EU-LIFE Schreiadler
Das Schreiadler-Projekt
Das Schreiadler-Projekt lief von 2011 bis 2019 und ist erfolgreich abgeschlossen. Ziel war es, die Lebensräume seltener Vogelarten im Biosphärenreservat Schorfheide-Chorin zu verbessern. Eine Zusammenfassung der Abschlussveranstaltung vom 8.Mai 2019 finden Sie hier.
Worum ging es im Projekt?
Das Biosphärenreservat Schorfheide-Chorin leitete ein Projekt im EU-Förderprogramm LIFE. Der vollständige Projekttitel lautete: „Verbesserung der Brut- und Nahrungslebensräume für Schreiadler, Wachtelkönig und Seggenrohrsänger im Vogelschutzgebiet Schorfheide-Chorin“.
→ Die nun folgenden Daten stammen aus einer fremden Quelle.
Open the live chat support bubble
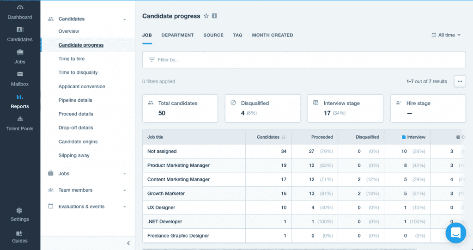Screen dimensions: 473x250 [x=455, y=233]
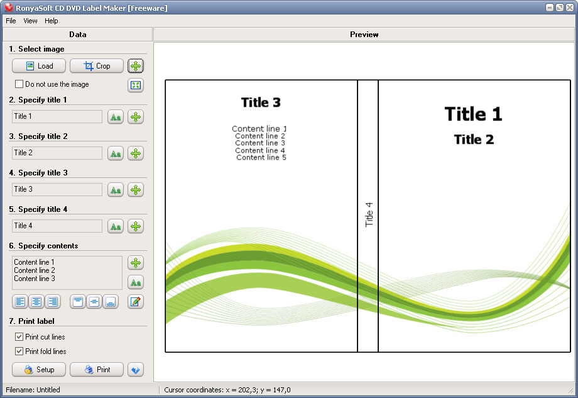
Task: Open the View menu
Action: [x=30, y=21]
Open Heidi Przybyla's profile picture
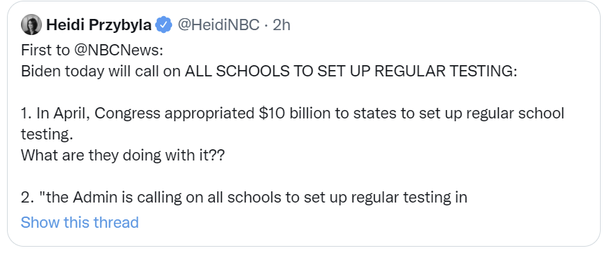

Im Mittelpunkt stand der Schutz von drei stark gefährdeten Vogelarten:
Schreiadler
Wachtelkönig
Seggenrohrsänger
Der Schreiadler spielte dabei eine besondere Rolle. Er stellt sehr hohe Ansprüche an seinen Lebensraum und reagiert empfindlich auf Störungen.
Warum brauchten die Vögel Hilfe?
Viele Wiesen und Moore wurden in den vergangenen Jahrzehnten entwässert oder intensiv genutzt. Dadurch gingen wichtige Brut- und Nahrungsflächen verloren. Der Schreiadler findet heute immer seltener geeignete Reviere. Auch im Vogelschutzgebiet Schorfheide-Chorin blieben zuletzt viele frühere Brutplätze unbesetzt.
Welche Maßnahmen setzte das Projekt um?
Das Projektteam verbesserte vor allem den Wasserhaushalt der Landschaft. Ein hoher Grundwasserstand ist für alle drei Vogelarten wichtig.
Dazu gehörten unter anderem:
Wiedervernässung trockener Moore
Stabilisierung des Wasserstands auf Feuchtwiesen
Schutz ruhiger Waldgebiete für Brutplätze
Anpassung der Waldnutzung an die Bedürfnisse der Arten
So entstanden wieder geeignete Brut- und Nahrungsräume.
Schwerpunktgebiet Sernitzniederung
Ein zentrales Projektgebiet war die Sernitzniederung bei Greiffenberg. Das Gebiet umfasst rund 800 Hektar Moor- und Feuchtflächen. Viele Flächen waren stark entwässert und kaum noch landwirtschaftlich nutzbar. Das Projekt setzte hier auf:
Wiederherstellung nasser Moorflächen
Förderung einer schonenden Nutzung auf Feuchtwiesen
Entwicklung artenreicher Pflanzenbestände
So konnte sich die Landschaft Schritt für Schritt erholen.
Zusammenarbeit und Unterstützung
Mehrere Organisationen unterstützten das Projekt fachlich und finanziell, darunter:
die Michael-Succow-Stiftung
die Stiftung NaturSchutzFonds Brandenburg
die NABU-Stiftung Nationales Naturerbe
der WWF Deutschland
Diese Zusammenarbeit trug wesentlich zum Erfolg des Projekts bei.
Flächenankauf und Nutzung
Das Projekt stellte auch Mittel für den Kauf von Flächen bereit. Insgesamt konnten über 400 Hektar gesichert werden.
Diese Flächen werden heute:
entweder nicht mehr wirtschaftlich genutzt
oder besonders schonend bewirtschaftet
So bleiben sie langfristig als Lebensraum für Tiere und Pflanzen erhalten.
Was hat das Projekt erreicht?
Das Schreiadler-Projekt verbesserte nicht nur die Lebensbedingungen bedrohter Vogelarten. Es stärkte auch die Region insgesamt. Die Landschaft wurde wieder naturnäher, artenreicher und attraktiver – für Tiere, für die Menschen vor Ort und für Besucherinnen und Besucher.